The solution was found independently by James Dow Allen and Victor Allis (independently) in October 1988. The first player must start in the middle column. If she plays adjacent to the middle column then it’s a draw. Playing anywhere else even loses. Furthermore, the first player requires all 21 discs to force a win if a perfect opponent puts up maximum resistance. For a detailed analysis of the game please check out this excellent video by Numberphile.

However, I believe Connect Four has not been solved after all, because everybody has been playing it the wrong way.

Consider the board state below. Before reading on, can you predict where the next two discs should be played?
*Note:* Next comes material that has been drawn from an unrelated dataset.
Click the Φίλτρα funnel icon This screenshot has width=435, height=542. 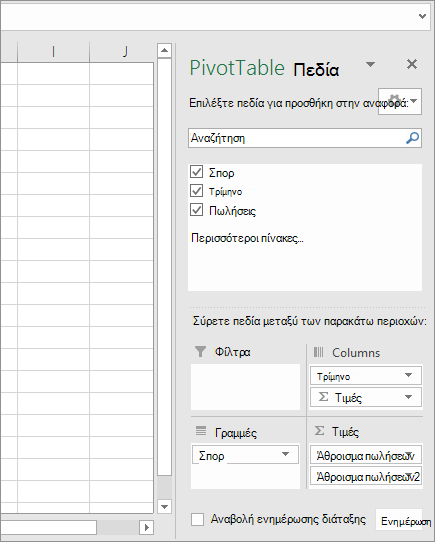pos(200,352)
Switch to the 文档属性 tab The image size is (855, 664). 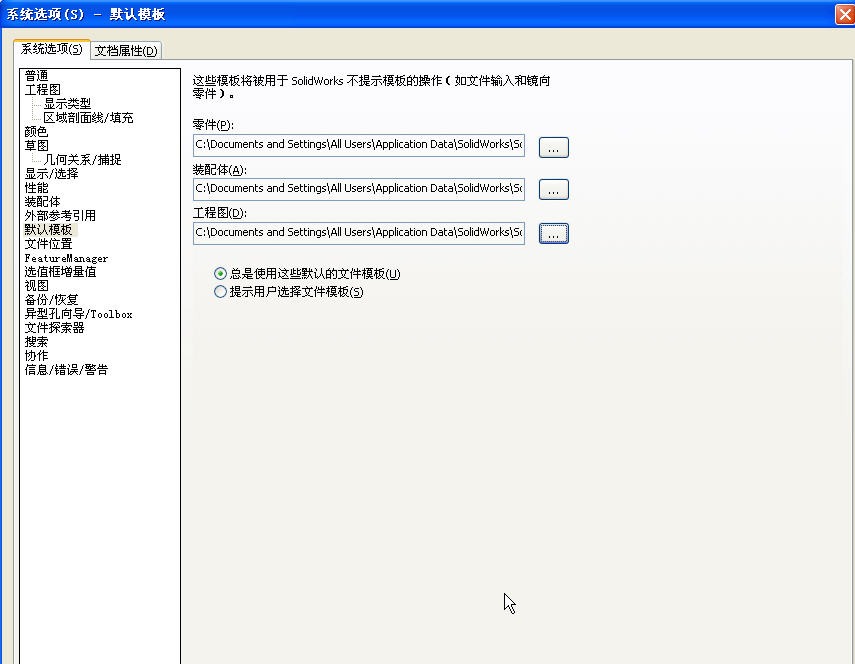(x=126, y=51)
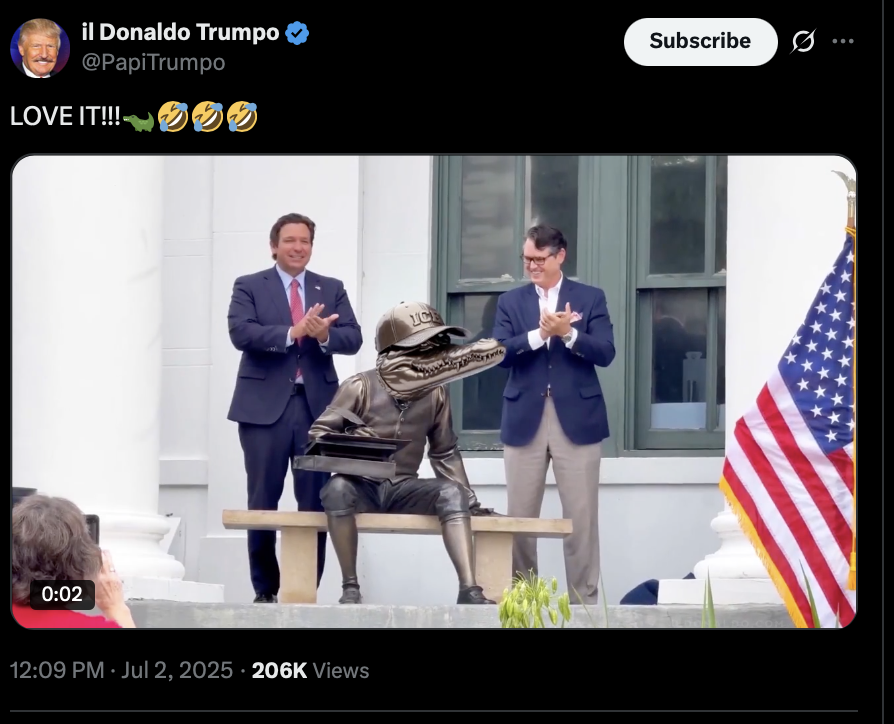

A cursory examination shows that Yellow threatens to win on the left-most column. Moreover, Yellow has played 8 pieces but Red has only 7. Therefore it is Red to play. Clearly Red must block the threat of vertical Connect-Four. This in turn threatens a diagonal Connect-Four so Yellow’s next move is also forced.

But if you examine the board carefully, you will notice each column is labelled with one of the seven days of the week. Moreover, only 30 cells are marked with numbers but the others are empty. Not surprisingly, the board represents the calendar month for September 2019, which is further corroborated by the text above the board.

It is not hard to guess that Spider GM is going to play a game of Four-Suit Spider Solitaire on every day of this month. Every yellow disc represents a victory, and every red represents a defeat. Spider GM is only concerned with winning the game regardless of the number of moves or time taken to complete it. Of course Spider GM will play without undo. Four in a row still wins the game (but Spider GM can continue to play the remaining days just to fill up the board and see what it looks like). The current position shows a hypothetical game state after the 15^{th} of September.

This completely changes the dynamics of Connect Four. For instance, odd and even threats still exist but here they refer to whether the cell contains an odd or even number (instead of what row the cell lies in). Going back to the example, Spider GM has an even threat on Sunday the 22^{nd}. Unfortunately the next game will be played on Monday the 16^{th}. Therefore the next move will either be a Red or Yellow disc on the cell numbered 16. In other words Spider GM has to wait for a whole week before his threat of winning on the Sunday column comes into play. Of course if Spider GM does win the battle on the 22^{nd} of September then he also wins the war, unless Daily Challenges manages to build an unlikely winning horizontal Connect Four before that date.

Well done if you correctly predicted the next two moves to be “**cells 16 and 17, either red or yellow**”.

It is easy to see that Connect Four is now an unsolved game again, since the colour of each cell depends on the result of a single game of Spider Solitaire, and not even the Spider GM knows the perfect strategy for the latter. This I believe is the way Connect Four should have been played all along. So if you have enough spare time on your hands to play one game of Spider Solitaire per day and wish to make Connect Four great again then you know what to do 😊 Good luck.